Growing Profits through Habits

Using your customer’s habits to your advantage

Neale Martin has a great book out– Habit: The 95% of Behavior Marketer’s Ignore. It’s enlightening, and his research is well documented. The basic premise is that our conscious mind can only think of one thing at a time, so it hands off as much responsibility to our subconscious mind as possible. The subconscious mind then makes decisions based on cues from the environment and what was successful in the past.

As you might expect, most regular purchase decisions get delegated to the subconscious mind. Seriously, who evaluates their toilet paper purchases each time they stock up?
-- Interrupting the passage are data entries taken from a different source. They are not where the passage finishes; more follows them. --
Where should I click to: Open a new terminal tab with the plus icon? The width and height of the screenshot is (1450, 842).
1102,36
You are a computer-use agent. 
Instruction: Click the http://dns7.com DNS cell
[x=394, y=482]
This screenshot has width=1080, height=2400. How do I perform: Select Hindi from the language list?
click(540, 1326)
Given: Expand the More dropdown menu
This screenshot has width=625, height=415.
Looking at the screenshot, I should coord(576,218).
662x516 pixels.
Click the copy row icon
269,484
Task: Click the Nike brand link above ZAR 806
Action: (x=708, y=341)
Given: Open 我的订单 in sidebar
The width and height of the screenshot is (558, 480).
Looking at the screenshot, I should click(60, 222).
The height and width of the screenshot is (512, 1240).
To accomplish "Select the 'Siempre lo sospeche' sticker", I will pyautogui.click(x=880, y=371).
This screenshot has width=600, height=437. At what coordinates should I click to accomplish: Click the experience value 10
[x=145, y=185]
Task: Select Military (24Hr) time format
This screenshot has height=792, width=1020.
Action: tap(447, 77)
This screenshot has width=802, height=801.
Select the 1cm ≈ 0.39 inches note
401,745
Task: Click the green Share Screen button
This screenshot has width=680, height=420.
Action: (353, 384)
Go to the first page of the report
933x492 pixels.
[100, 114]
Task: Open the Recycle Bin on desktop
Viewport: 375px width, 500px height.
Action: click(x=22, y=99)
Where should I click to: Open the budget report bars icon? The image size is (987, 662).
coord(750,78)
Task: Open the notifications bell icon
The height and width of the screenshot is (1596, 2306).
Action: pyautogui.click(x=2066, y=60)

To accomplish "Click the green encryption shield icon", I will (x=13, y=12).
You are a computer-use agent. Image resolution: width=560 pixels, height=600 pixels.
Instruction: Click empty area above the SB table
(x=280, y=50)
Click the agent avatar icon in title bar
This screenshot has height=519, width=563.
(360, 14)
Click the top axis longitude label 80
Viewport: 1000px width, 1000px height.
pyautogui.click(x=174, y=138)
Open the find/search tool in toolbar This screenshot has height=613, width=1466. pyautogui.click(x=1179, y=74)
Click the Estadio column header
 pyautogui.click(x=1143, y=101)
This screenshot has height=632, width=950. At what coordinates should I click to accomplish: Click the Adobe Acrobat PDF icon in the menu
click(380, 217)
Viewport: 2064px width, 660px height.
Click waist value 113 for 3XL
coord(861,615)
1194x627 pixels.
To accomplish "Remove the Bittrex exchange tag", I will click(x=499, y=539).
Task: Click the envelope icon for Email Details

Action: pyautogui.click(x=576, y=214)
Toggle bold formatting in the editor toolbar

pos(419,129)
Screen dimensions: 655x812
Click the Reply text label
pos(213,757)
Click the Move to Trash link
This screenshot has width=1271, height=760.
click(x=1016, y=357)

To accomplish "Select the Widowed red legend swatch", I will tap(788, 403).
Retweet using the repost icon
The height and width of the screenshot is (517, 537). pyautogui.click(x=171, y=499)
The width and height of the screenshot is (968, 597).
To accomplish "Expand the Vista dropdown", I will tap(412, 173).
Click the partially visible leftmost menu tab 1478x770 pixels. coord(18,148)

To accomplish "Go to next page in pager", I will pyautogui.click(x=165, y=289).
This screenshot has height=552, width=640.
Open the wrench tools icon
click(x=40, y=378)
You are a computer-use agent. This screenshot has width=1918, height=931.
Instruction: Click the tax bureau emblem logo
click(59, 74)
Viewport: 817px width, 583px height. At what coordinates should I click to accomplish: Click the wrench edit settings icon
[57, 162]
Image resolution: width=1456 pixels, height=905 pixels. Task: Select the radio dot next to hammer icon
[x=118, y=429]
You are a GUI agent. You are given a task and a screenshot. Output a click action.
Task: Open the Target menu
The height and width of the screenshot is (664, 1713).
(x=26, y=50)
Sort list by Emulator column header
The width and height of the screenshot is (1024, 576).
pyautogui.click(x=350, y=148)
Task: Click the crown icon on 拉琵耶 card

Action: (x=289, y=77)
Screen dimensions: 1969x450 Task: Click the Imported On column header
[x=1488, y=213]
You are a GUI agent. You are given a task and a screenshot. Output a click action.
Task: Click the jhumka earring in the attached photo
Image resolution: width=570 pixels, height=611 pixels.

One particular passage in Habit really caught my attention. Martin discovers a truth explored by Steve Yastrow in his book We:The Ideal Customer Relationship: your existing customer relationships contain vast growth potential for your company. It’s all about latent profit.

“The power of advertising to maintain and strengthen the habits of existing customers is far greater than its ability to persuade noncustomers to try a product. Seeing an advertisement in a magazine or on a billboard for your brand reinforces your choice. Similarly, seeing a product you already own used in new ways can create an immediate trial opportunity. Marketers often neglect reinforcing behavior because they are pressured to acquire new customers, often at the expense of their existing, and profitable, current customers (Neale Martin, Habit, p.118).”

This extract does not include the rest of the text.